In their forthcoming paper, The Tyranny of Context: Israeli Targeting Practices in Legal Perspective, Michael Schmitt and John J. Merriam examine Israel’s targeting practices against the Gaza Strip and Lebanon. Their purpose is to scrutinize the context in which these attacks take place as well as the Israeli Army’s relevant legal standards regulating them. The paper reads like read like an estimable apology on Israel’s behalf. That is because their findings lack the benefit of operational practice that would bear upon their legal conclusions.
Their findings are based on two visits to Israel in December 2014 and February 2015. During those visits, the Israeli Army granted them:
…unprecedented access that included a “staff ride” of the Gaza area, inspection of an Israeli operations center responsible for overseeing combat operations, a visit to a Hamas infiltration tunnel, review of IDF doctrine and other targeting guidance and briefings by IDF operations and legal personnel who have participated in targeting. The authors also conducted extensive interviews of senior IDF commanders and key IDF legal advisers. (3)
Schmitt and Merriam do not speak to a single person who may be a victim of Israel’s targeting practices. They acknowledge that their approach “might be perceived as leading to a pro-Israeli bias” but insist “the sole purpose of the project was to examine Israeli targeting systems, processes and norms in the abstract.” (3) In essence, they acknowledge that this entire paper examines what IDF lawyers say rather than what IDF operators do. At best – we should read it as a supplementary report to the Israeli Army’s war manual: it is just theoretical. However, they they also claim that their combined experience enables them to assess the “credibility and viability” of Israel’s claims and the outcome is “granular and exceptionally frank.” (4) This is an arguably impossible task if they do not assess Israel’s assertions about their practices in comparisons to actual practice.
As my colleague and legal scholar on laws of war explained to me, he has become accustomed to reading such reports like an anthropologist. Indeed, the value of this paper is its insightful display of the production of knowledge on national security and counter-terrorism from the US and Israeli metropolises. While this may be reason to dismiss the paper all together, it is also precisely why the paper merits response. Schmitt and Merriam are hardly insignificant. Their tremendous body of scholarship and influence means that their interventions will be taken very seriously and will inevitably bear upon the ways we come to understand, justify, and/or reject the development of the laws of armed conflict. This short piece aims to use three select examples to highlight the methodological shortcomings that give rise to insufficiently tested findings that are emblematic of the paper. (I include only one here, for the full article, you can read it here.) For the sake of specificity and fidelity to context, I will focus just on Operation Protective Edge, Israel’s 2014, 51-day attack on the Gaza Strip.
“…[C]asualty-aversion leads Israel to liberally apply force…”

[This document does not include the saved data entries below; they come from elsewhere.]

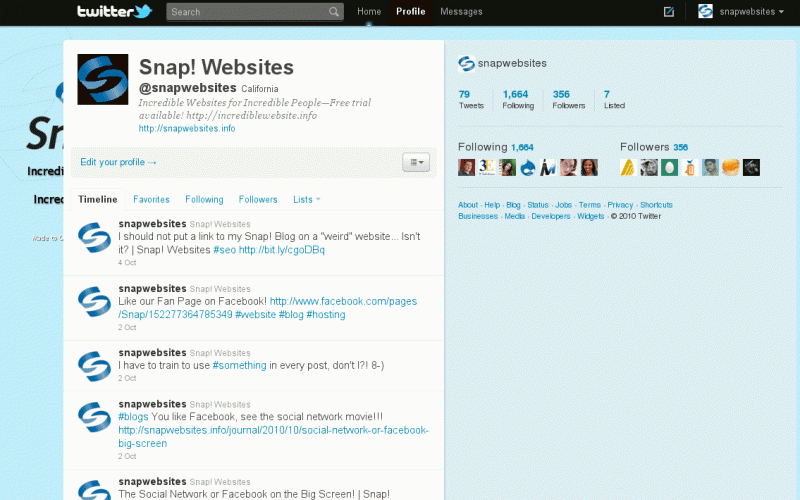The width and height of the screenshot is (800, 500).
Task: Open Messages in the top navigation
Action: tap(461, 12)
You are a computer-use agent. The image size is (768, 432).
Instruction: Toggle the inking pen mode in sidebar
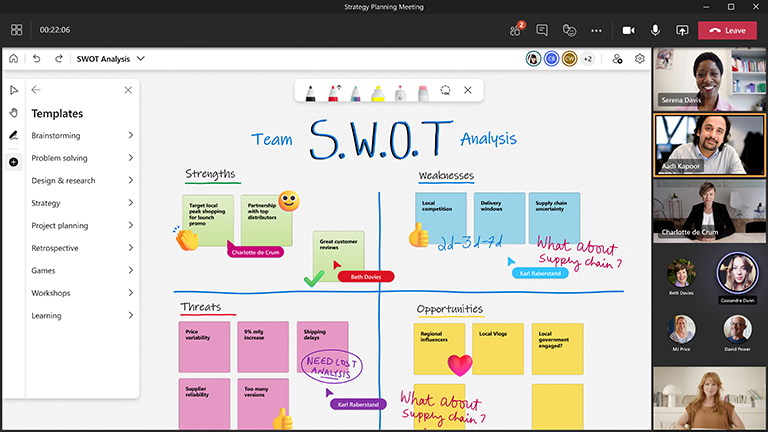pyautogui.click(x=13, y=135)
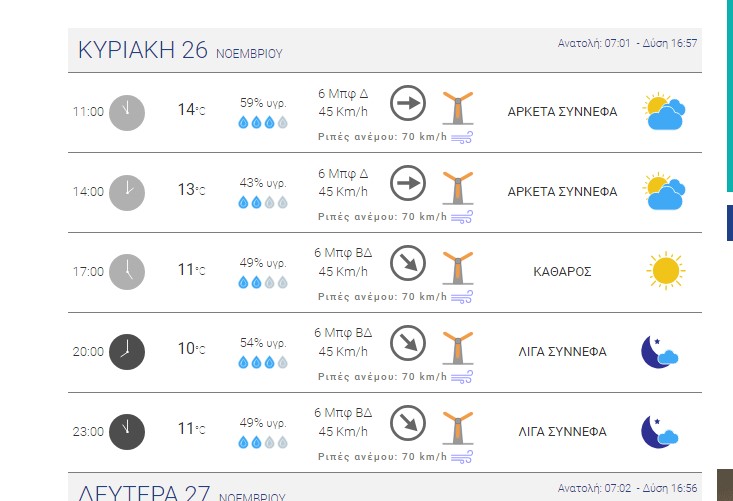Click the 59% humidity value

[263, 102]
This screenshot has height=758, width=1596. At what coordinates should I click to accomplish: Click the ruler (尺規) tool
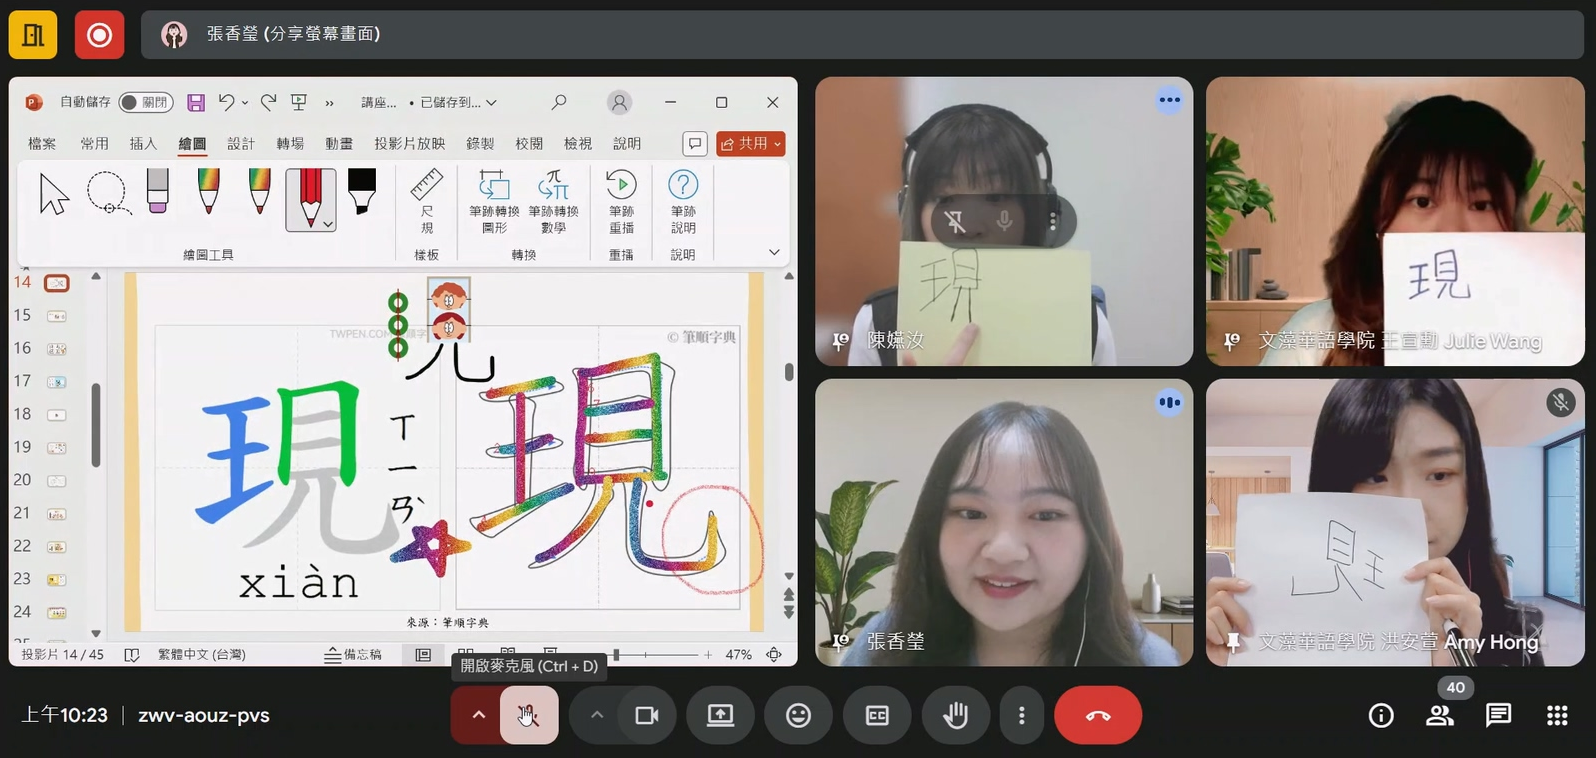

Schmitt and Merriam explain that the Israeli Army is a conscript force. The diffuse and shared nature of military service shapes Israeli values and thus how Israel engages in warfare. In particular, the public’s aversion to soldier casualties “…leads Israel to liberally apply force, particularly airstrikes and counter-battery fire, in order to ‘guarantee force protection.’” (8)
While Schmitt and Merriam do not explicitly say so, the proposition above unduly shifts the risk of warfare from soldiers to enemy civilians; an incredibly controversial position. Proportionality in ongoing hostilities demands that a belligerent’s military advantage outweigh the harm it causes to civilians and civilian infrastructure. While all armed forces consider force protection as part of its military advantage, Israel’s proposal is radical in that it considers its soldiers lives to be more valuable than those of enemy civilians. Therefore, when assessing proportionality, it tolerates greater numbers of civilian deaths and injuries so long as that spares its soldiers from harm. The outcome of this almost ensures devastating results. At the most extreme end of this proposition is that a belligerent force could carpet bomb its adversary for the sake of preserving their soldiers’ lives, thus destroying those gains achieved by anti-colonial struggles and captured in Additional Protocols I and II. Colonized and occupied peoples would thus be subject to nearly unregulated military force. Consider the testimony of sixty Israeli soldiers who fought in the 2014 Gaza Offensive testified to very lenient rules of engagement including directives to “shoot at anything that moves.” These rules of engagement may very well reflect Israel’s radical force protection proposition. Notably, Israeli forces killed approximately 2,100 Palestinians, including 504 children during Operation Protective Edge.
Schmitt and Merriam do not take serious issue with this proposition. They simply note their surprise and then their passive acceptance for the novel approach. (45) Among the examples they provide to demonstrate the application of this approach is Israel’s deadly operation in Rafah where its Army applied the Hannibal Doctrine, where Israel’s rules of engagement “…reportedly resulted in as many as 114 deaths in Rafah.” (46) They say nothing more about the significance of these civilian losses that may put Israel’s proposition into question. For example, they do not share that the Israeli Army admitted to sealing off a 1.5 mile radius so that no one could flee. Nor did they say that according to an Israeli officer, they released 500 artillery shells onto the area over the next eight hours, nor the fact that they also conducted 100 airstrikes over the course of two days. They do not mention that the commander of the Givati Brigade said to the Associated Press “That’s why we used all this force…Those who kidnap need to know they will pay a price. This was not revenge. They simply messed with the wrong brigade.”
Israel’s proportionality assessment has had horrifying consequences. Schmitt and Merriam discuss nothing of this. One of the authors agrees with the Israeli Army’s approach and the other believes that this is only significant for determining “the military feasibility of precautions in attack…” (46) Neither author critically assesses the unprecedented harm this approach would impose on civilians caught in warfare especially those civilians caught in anti-colonial struggles.